Contratti a termine: il risarcimento spetta anche con offerta tardiva
L’abuso dei contratti a termine nel settore del pubblico impiego continua a essere un tema centrale per la tutela dei lavoratori. Una recente sentenza della Corte di Cassazione chiarisce i limiti entro cui l’offerta di stabilizzazione può considerarsi realmente riparatoria del danno subito dal lavoratore precario.
Il caso: precarietà e assunzioni parallele
La vicenda riguarda un’insegnante di scuola dell’infanzia che, dopo oltre un decennio di rapporti di lavoro a scadenza con un ente comunale, ha deciso di agire in giudizio per ottenere il risarcimento dei danni. Durante il processo, l’ente locale ha offerto alla lavoratrice l’immissione in ruolo a tempo indeterminato. Tuttavia, la docente aveva già ottenuto un contratto stabile presso un’altra amministrazione pubblica (il Ministero dell’Istruzione), rifiutando quindi la proposta tardiva dell’ente comunale.
Se in secondo grado i giudici avevano ritenuto che l’offerta dell’ente fosse sufficiente a cancellare il danno, la Cassazione ha ribaltato tale visione, proteggendo il diritto al ristoro economico.
La decisione della Suprema Corte
I giudici di legittimità hanno stabilito che la stabilizzazione può essere considerata una misura riparatoria alternativa al risarcimento monetario solo se soddisfa requisiti precisi. In particolare, l’assunzione deve provenire dallo stesso ente che ha commesso l’abuso e deve essere la causa diretta del superamento della precarietà.
Nel caso analizzato, l’offerta è giunta quando la lavoratrice non era più in una condizione di incertezza, avendo già trovato stabilità altrove. Di conseguenza, l’illecito commesso dall’ente comunale attraverso i contratti a termine rimane privo di una reale sanatoria specifica, facendo scattare il diritto al risarcimento forfettizzato.
Le motivazioni
Le motivazioni della Corte si fondano sulla necessità di garantire l’effettività della tutela prevista dall’ordinamento europeo. La stabilizzazione deve essere effettiva e non meramente virtuale. Se, nel momento in cui l’assunzione viene proposta, il lavoratore ha già risolto autonomamente la propria situazione di precarietà, l’offerta dell’ente non ha più la capacità di eliminare le conseguenze pregiudizievoli dell’abuso pregresso.
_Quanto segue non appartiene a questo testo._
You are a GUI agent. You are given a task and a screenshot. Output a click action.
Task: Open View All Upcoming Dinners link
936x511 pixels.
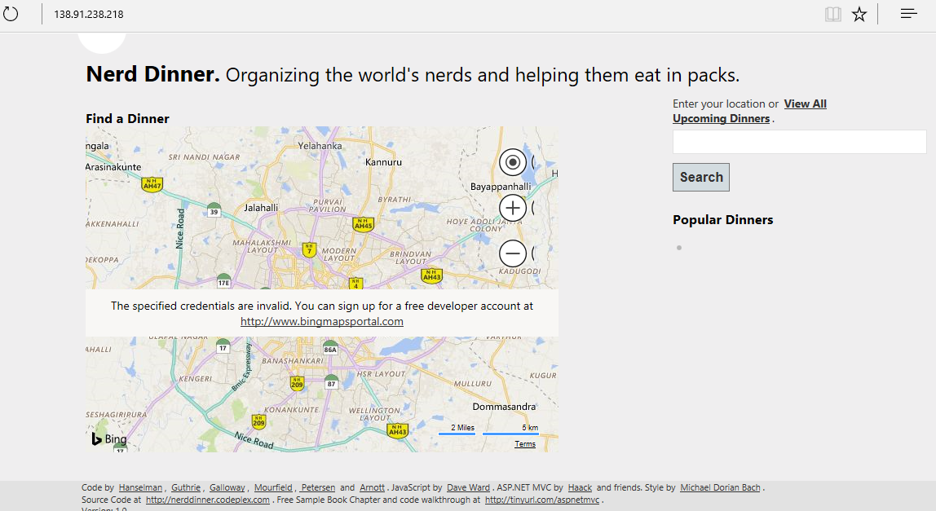pos(750,111)
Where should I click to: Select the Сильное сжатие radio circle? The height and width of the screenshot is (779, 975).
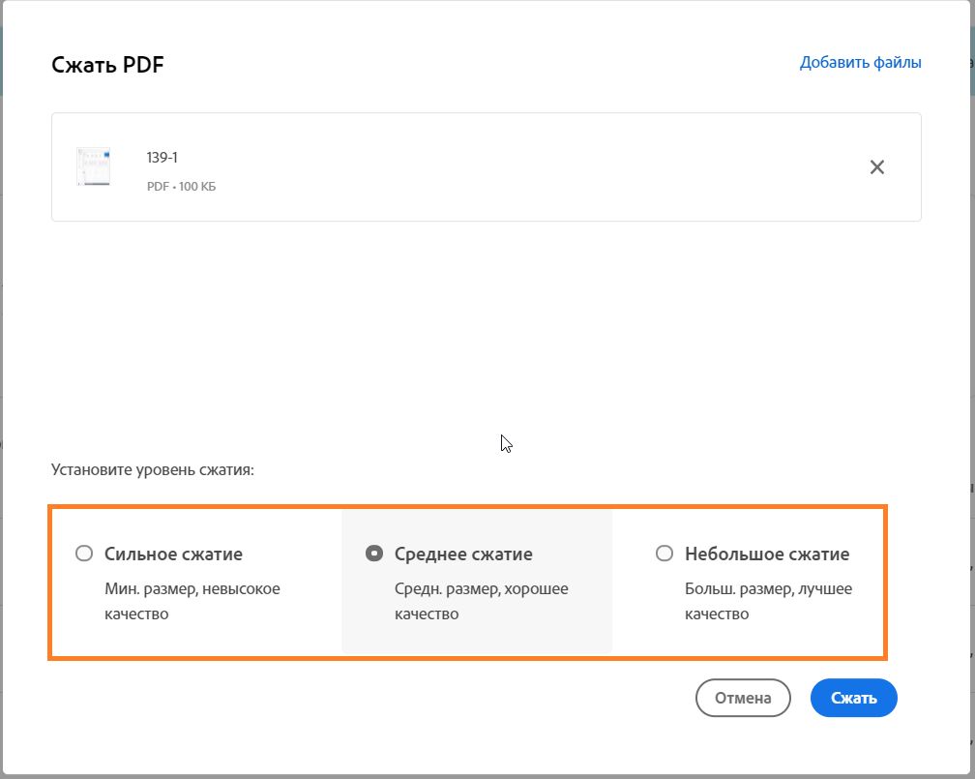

Trattare il rifiuto di una proposta tardiva come una carenza di interesse al risarcimento costituirebbe un errore di diritto, poiché il danno da precariato si è già cristallizzato nel tempo.
Le conclusioni
Le conclusioni della sentenza riaffermano un principio di equità: l’ente pubblico non può evitare le sanzioni per l’uso illegittimo di contratti a termine offrendo il ruolo solo quando il lavoratore è ormai fuoriuscito dal bacino del precariato per propri meriti. Il risarcimento per equivalente pecuniario resta dunque l’unico strumento idoneo a sanzionare la condotta dell’amministrazione e a ristorare il lavoratore per gli anni di incertezza vissuti, garantendo la piena compatibilità del diritto interno con le direttive dell’Unione Europea.
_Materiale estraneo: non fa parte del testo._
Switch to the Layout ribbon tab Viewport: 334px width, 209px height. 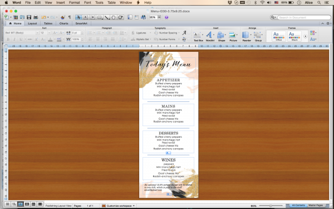(32, 23)
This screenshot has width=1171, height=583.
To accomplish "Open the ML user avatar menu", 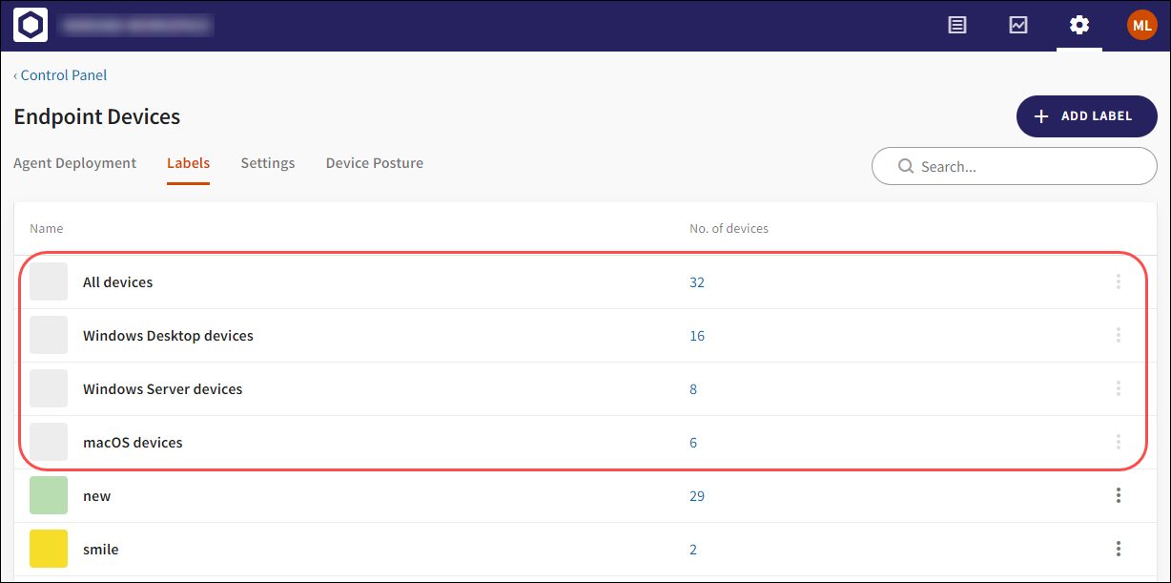I will (x=1141, y=25).
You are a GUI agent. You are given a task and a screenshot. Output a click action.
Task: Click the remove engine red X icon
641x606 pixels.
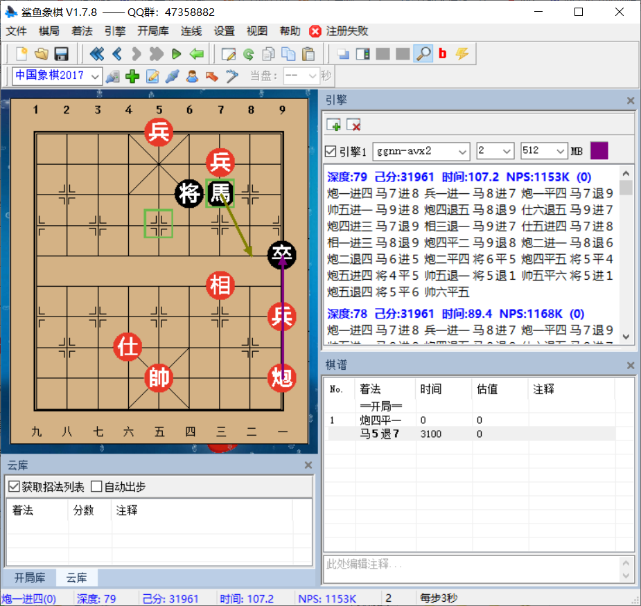353,125
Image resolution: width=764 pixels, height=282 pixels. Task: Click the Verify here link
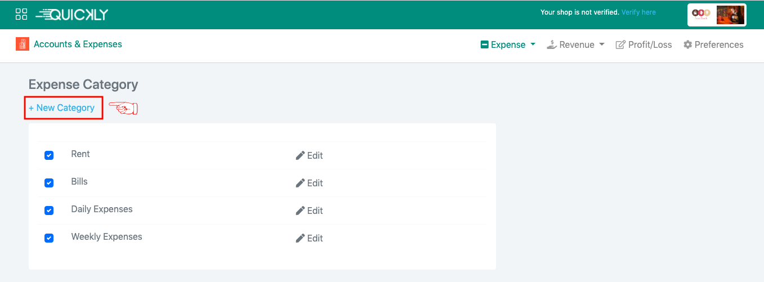click(x=638, y=12)
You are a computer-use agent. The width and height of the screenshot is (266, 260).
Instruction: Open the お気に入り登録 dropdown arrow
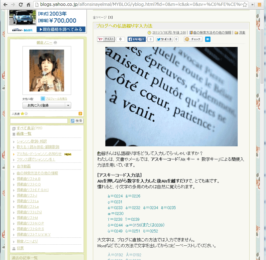tap(68, 105)
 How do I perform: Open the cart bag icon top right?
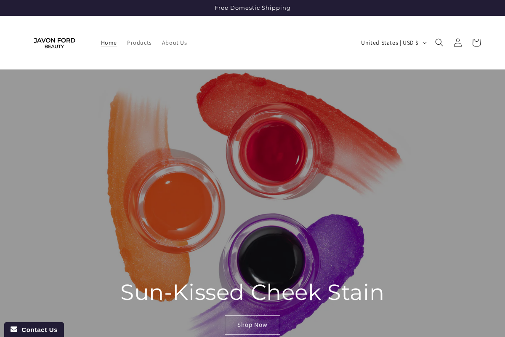[x=476, y=43]
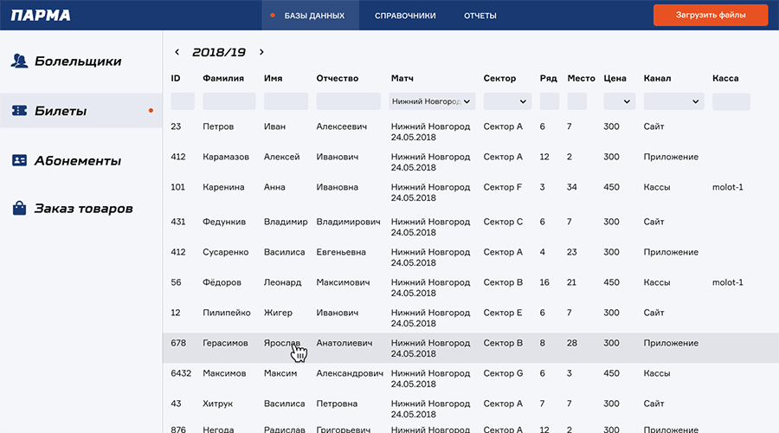Expand the Канал filter dropdown
The width and height of the screenshot is (779, 433).
tap(673, 101)
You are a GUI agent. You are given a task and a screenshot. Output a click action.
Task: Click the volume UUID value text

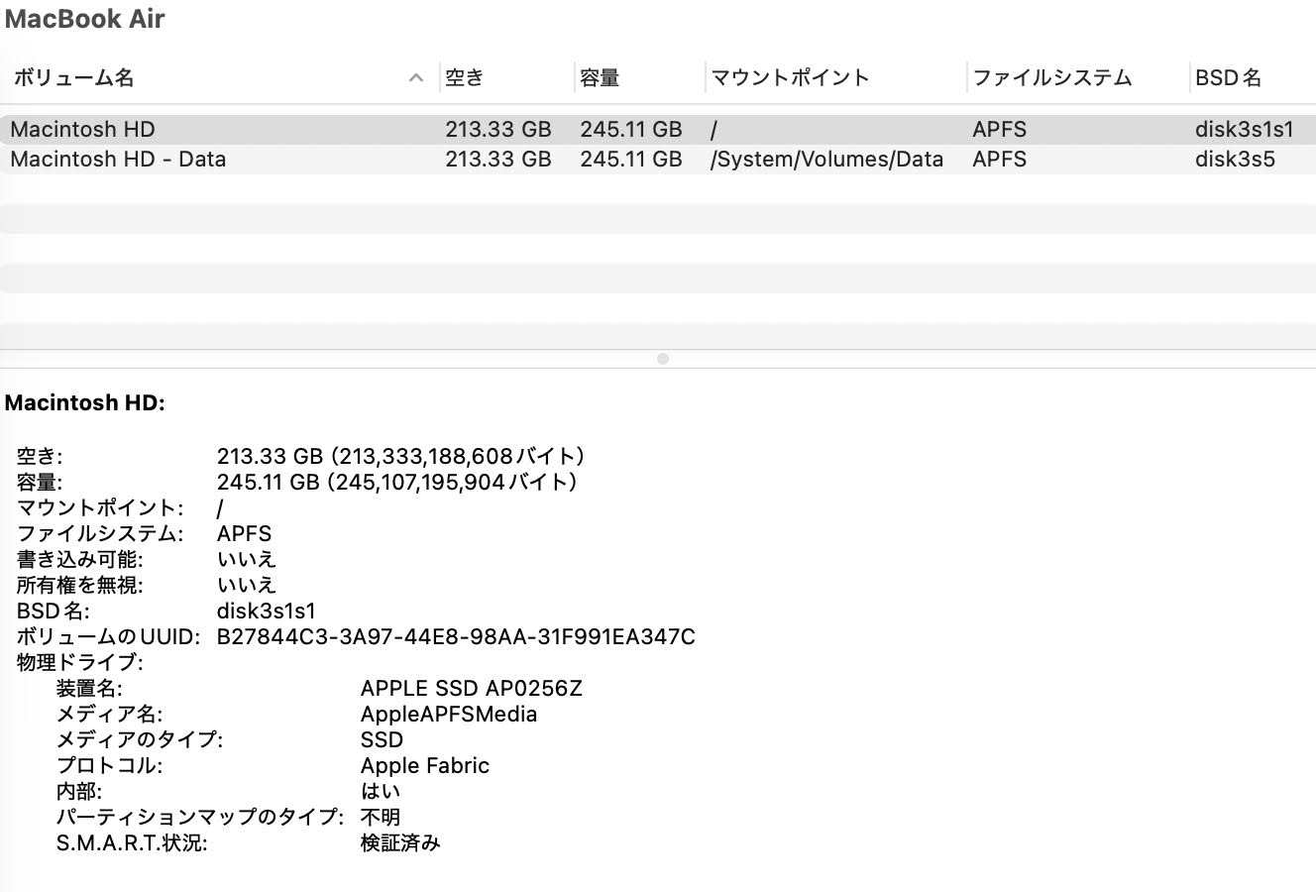[x=456, y=636]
L’assunzione a tempo indeterminato elimina sempre il diritto al risarcimento?
No, l’assunzione cancella il diritto al risarcimento solo se è la causa diretta della fine della precarietà e se proviene dallo stesso datore di lavoro che ha commesso l’abuso.
Cosa accade se il lavoratore trova un altro impiego stabile prima dell’offerta di stabilizzazione?
In questo caso l’offerta tardiva dell’ente non ha efficacia sanante e il lavoratore mantiene il diritto a ottenere il risarcimento economico per l’abuso dei contratti subito in precedenza.
Come viene calcolato il danno per l’abuso di contratti a termine nel pubblico impiego?
Il danno viene liquidato in via forfettizzata, solitamente tra un minimo di 2,5 e un massimo di 12 mensilità dell’ultima retribuzione, senza necessità di provare l’effettivo pregiudizio subito.